La dette.
Point de vue Lorenzo.
La nuit enveloppait Las Venturas d’un voile d’éclats artificiels et de ténèbres mouvantes. Derrière la baie vitrée de mon bureau, je contemplais cette ville qui ne dormait jamais, une jungle de lumières où les prédateurs rôdaient sans relâche. Mon whisky tourbillonnait lentement dans mon verre tandis que mes pensées s’attardaient sur les affaires de la soirée. Derrière moi, le bruit feutré des cartes battues, des verres qui s’entrechoquent et des rires noyés dans l’ivresse du jeu résonnait faiblement à travers les murs insonorisés. L’Antre d’Or continuait de brasser l’argent et les illusions. Mais ce soir, je n’étais pas d’humeur à surveiller les tables.
Face à moi, assis dans un fauteuil en cuir, Elijah attendait en silence. Depuis qu’il avait intégré mon équipe, il faisait preuve d’un self-control admirable. Toujours observateur et attentif, il n’était pas du genre à parler pour combler un silence, ce qui le rendait aussi intrigant qu’irritant. Je reposai mon verre sur mon bureau et le fixai droit dans les yeux.
— Tu bosses ici depuis un moment maintenant. Tu commences à comprendre comment ça marche, pas vrai ?
Il hocha légèrement la tête, sans un mot.
— Mais voir les choses de loin, c’est une chose. Être dedans, c’en est une autre.
Je me levai d’un mouvement fluide et attrapai ma veste posée sur le dossier de ma chaise.
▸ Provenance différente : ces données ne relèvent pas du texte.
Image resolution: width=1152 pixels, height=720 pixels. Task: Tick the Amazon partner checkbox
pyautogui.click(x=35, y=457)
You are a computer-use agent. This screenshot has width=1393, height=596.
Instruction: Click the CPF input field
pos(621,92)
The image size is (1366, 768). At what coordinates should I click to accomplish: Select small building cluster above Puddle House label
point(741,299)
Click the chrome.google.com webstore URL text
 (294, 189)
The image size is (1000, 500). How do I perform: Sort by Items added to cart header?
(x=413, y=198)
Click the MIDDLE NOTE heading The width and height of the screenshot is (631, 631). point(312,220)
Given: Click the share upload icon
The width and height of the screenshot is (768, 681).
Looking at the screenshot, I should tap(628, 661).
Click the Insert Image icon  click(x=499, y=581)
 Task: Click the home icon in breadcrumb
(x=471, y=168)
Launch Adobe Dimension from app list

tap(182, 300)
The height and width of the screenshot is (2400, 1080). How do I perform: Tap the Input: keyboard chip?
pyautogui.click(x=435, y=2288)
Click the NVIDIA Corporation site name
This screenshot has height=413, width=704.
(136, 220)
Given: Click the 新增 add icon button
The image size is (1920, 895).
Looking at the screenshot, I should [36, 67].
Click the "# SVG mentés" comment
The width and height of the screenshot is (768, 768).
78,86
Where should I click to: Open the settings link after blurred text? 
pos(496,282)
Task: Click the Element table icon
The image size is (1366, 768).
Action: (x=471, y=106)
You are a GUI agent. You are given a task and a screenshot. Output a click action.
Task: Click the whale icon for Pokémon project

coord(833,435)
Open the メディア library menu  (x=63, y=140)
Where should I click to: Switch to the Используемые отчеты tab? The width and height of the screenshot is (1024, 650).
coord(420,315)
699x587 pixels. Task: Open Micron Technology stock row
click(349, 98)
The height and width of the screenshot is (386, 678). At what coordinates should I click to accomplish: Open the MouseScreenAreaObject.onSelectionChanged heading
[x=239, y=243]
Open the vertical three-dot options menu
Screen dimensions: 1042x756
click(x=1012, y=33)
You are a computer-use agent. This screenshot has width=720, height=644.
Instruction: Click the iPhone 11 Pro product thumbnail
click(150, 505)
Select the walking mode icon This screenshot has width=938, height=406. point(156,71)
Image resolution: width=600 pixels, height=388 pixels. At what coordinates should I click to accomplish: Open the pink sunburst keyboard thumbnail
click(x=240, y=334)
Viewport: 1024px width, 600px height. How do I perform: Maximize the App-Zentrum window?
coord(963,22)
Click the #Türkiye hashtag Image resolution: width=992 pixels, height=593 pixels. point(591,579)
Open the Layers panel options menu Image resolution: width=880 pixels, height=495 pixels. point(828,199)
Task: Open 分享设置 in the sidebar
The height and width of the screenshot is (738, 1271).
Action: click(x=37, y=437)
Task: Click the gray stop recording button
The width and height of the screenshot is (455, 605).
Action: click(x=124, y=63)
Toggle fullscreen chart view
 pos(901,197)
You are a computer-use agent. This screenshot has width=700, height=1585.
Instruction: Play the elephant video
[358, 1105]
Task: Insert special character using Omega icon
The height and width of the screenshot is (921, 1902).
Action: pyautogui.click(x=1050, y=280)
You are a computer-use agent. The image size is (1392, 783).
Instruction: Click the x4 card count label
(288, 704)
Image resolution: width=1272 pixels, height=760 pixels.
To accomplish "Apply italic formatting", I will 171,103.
— Ce soir, tu viens avec moi.
Un léger froncement de sourcils trahit sa curiosité mais il ne posa pas de question. C’était exactement la réaction que j’attendais. Il comprenait que dans mon monde, on ne demandait pas pourquoi. On suivait, on écoutait et on apprenait.
Un coup discret retentit contre la porte avant que Rocco ne l’ouvre. Il portait sa veste en cuir entrouverte, laissant entrevoir son arme à la ceinture. Son regard passa brièvement sur Elijah avant de revenir sur moi.
— La voiture est prête, boss.
Je hochai la tête avant de reporter mon attention sur mon nouvel employé.
— On va récupérer une dette.
Elijah se leva, gardant son calme apparent. Je le sentais pourtant tendu mais il ne laissa rien transparaître. Encore un bon point pour lui.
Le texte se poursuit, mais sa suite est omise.